使用filter-policy控制路由可达性
在企业网络的设备通信中,常面临一些非法流量访问的安全性及流量路径不优等问题,故为保证数据访问的安全性、提高链路带宽利用率,就需要对网络中的流量行为进行控制,如控制网络流量可达性、调整网络流量路径等。
而当面对更加复杂、精细的流量控制需求时,就需要灵活地使用一些工具来实现,本课程将主要介绍一些有关流量控制的常用工具及其使用场景。
1.控制网络流量可达性。
实现市场部无法访问财务部与研发部,公司总部无法访问研发部。
如何控制网络流量可达性?
解决方案一:可通过修改路由条目(即对接收和发布的路由进行过滤)来控制流量可达性,这种方式称为路由策略。

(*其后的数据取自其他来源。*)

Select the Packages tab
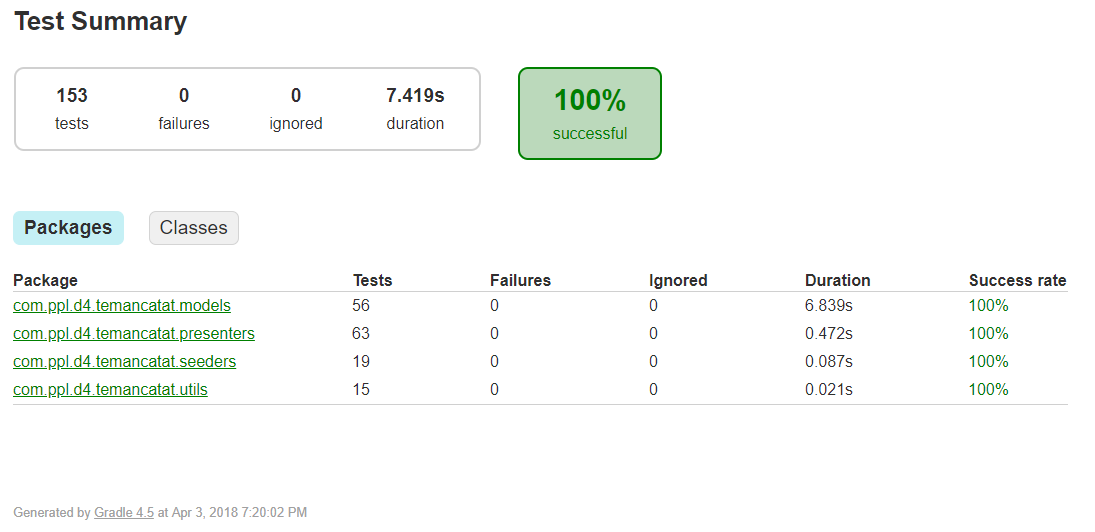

解决方案二:可直接通过依据用户制定的策略进行转发,且该策略优于路由表转发,这种方式称为策略路由。
解决方案一:路由策略
可利用Filter-Policy工具对RTA向OSPF引入的路由和RTC写入路由表的路由进行过滤
a)首先使用ACL或IP-Prefix List工具来匹配目标流量;
b)然后在协议视图下,利用Filter-Policy向目标流量发布策略。
解法:
在RTA上:
interface GigabitEthernet0/0/0
ip address 12.1.1.1 255.255.255.0
#
interface GigabitEthernet0/0/1
ip address 10.1.1.2 255.255.255.0
#
interface GigabitEthernet0/0/2
ip address 10.1.2.2 255.255.255.0
#
interface GigabitEthernet4/0/0
ip address 10.1.3.2 255.255.255.0
ospf 1
filter-policy ip-prefix ab export direct //对引入的直连路由进行过滤
import-route direct
area 0.0.0.0
network 12.1.1.0 0.0.0.255
#
ip ip-prefix ab index 10 permit 10.1.1.0 24 //放行10.1.1.0/24
ip ip-prefix ab index 20 permit 10.1.3.0 24 //放行10.1.3.0/24
这样下来由于路由策略的特性,会默认拒绝掉没有被permit的路由,所以研发部的路由就在市场部和总部都学不到了。
在RTC上:
interface GigabitEthernet0/0/0
ip address 12.1.2.2 255.255.255.0
#
interface GigabitEthernet0/0/1
ip address 10.1.4.2 255.255.255.0
#
interface GigabitEthernet0/0/2
#
interface NULL0
#
ospf 1
filter-policy 2000 import //使用ACL 2000对财务部的路由进行过滤
area 0.0.0.0
network 10.1.4.0 0.0.0.255
network 12.1.2.0 0.0.0.255
acl number 2000
rule 5 deny source 10.1.1.0 0.0.0.255 //过滤掉财务部的路由
rule 10 permit //放行其他路由。
这样。RTC就只有一个资料部的路由,而公司总部只有财务部和资料部的路由。就实现市场部无法访问研发部财务部的内容,也实现了公司总部不能访问研发部的动作。